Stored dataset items
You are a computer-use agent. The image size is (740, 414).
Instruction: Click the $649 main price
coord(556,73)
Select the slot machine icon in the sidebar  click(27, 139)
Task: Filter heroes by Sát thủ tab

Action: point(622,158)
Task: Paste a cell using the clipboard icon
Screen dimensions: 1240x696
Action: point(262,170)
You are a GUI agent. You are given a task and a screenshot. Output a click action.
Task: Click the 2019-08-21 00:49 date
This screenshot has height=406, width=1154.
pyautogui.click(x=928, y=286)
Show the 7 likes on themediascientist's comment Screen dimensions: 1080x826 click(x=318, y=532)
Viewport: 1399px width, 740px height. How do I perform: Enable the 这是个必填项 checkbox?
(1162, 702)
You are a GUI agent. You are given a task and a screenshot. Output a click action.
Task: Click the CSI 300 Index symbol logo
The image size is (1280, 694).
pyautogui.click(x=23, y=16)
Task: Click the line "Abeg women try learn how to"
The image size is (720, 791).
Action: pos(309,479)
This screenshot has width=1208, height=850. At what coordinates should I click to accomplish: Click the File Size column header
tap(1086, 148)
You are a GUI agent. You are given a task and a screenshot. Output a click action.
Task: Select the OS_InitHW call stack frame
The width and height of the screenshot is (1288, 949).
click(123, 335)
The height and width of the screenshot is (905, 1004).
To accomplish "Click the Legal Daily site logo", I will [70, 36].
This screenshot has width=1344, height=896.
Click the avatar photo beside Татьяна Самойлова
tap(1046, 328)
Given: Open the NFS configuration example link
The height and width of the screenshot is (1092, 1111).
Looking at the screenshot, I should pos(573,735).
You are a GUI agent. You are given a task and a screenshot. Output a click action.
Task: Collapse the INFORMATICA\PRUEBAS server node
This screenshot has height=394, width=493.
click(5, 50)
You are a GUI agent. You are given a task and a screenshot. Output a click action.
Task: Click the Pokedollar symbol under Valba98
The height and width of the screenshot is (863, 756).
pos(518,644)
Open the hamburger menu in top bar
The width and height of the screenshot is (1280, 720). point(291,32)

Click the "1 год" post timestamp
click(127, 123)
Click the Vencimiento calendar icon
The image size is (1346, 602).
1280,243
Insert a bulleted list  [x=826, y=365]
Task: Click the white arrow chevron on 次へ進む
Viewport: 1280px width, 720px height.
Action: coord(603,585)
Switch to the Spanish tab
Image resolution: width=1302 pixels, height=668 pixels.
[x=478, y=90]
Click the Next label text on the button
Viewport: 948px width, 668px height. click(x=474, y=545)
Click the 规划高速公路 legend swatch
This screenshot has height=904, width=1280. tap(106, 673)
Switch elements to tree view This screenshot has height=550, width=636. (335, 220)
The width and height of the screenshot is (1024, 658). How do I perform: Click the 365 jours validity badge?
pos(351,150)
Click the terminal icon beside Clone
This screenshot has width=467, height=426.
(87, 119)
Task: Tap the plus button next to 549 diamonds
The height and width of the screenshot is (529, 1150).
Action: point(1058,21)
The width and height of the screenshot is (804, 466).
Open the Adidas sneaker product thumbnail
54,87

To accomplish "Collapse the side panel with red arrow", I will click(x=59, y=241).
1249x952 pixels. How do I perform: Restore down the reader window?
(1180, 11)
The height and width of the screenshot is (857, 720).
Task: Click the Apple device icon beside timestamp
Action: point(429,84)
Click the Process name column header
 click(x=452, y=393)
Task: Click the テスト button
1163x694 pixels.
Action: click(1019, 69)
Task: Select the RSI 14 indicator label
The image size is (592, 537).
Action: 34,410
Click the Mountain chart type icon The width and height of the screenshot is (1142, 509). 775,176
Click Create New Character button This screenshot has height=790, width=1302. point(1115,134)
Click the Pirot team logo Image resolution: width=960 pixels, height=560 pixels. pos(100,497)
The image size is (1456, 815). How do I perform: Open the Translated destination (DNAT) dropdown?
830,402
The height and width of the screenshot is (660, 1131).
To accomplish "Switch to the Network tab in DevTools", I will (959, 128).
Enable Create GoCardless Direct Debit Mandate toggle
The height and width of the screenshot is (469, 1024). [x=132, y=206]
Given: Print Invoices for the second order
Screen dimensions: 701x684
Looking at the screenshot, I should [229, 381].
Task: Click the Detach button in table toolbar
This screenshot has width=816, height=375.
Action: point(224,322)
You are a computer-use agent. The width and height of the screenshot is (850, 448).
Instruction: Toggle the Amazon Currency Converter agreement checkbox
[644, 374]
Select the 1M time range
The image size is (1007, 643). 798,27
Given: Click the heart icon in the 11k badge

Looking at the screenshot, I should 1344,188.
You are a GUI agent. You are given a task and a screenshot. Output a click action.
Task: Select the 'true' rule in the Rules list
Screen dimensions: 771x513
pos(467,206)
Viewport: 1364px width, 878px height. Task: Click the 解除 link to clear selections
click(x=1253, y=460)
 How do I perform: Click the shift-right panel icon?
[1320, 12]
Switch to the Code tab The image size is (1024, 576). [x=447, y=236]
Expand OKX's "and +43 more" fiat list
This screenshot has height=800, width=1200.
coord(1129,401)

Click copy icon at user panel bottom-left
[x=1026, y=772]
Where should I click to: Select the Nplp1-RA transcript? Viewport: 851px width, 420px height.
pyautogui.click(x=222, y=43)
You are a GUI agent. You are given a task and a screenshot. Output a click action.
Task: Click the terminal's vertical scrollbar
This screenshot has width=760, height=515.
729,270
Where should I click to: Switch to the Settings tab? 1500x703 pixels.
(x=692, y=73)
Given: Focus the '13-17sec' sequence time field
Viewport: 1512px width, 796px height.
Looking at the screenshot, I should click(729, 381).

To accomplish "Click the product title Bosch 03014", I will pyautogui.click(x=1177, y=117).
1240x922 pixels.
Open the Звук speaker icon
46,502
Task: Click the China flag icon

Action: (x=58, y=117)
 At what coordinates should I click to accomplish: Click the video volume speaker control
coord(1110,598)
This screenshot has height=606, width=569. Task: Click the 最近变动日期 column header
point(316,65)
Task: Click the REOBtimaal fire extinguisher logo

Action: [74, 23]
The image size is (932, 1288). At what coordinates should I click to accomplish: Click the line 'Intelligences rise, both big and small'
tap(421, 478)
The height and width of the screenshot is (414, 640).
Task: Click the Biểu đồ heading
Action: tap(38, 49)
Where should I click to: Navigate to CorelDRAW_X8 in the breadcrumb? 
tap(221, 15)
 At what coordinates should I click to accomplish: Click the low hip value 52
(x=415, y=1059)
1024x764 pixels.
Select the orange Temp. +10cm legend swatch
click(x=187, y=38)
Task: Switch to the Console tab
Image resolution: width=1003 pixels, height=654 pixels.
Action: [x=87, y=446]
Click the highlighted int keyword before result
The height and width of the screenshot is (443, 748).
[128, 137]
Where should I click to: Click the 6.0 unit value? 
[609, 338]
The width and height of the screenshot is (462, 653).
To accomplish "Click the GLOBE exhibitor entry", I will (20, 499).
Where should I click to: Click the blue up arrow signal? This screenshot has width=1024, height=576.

* [Directions]: Take every line above that includes the string "arrow" and return it.

* [Written answer]:
Task: Click the white arrow chevron on 次へ進む
To accomplish "Collapse the side panel with red arrow", I will click(x=59, y=241).
Where should I click to: Click the blue up arrow signal? This screenshot has width=1024, height=576.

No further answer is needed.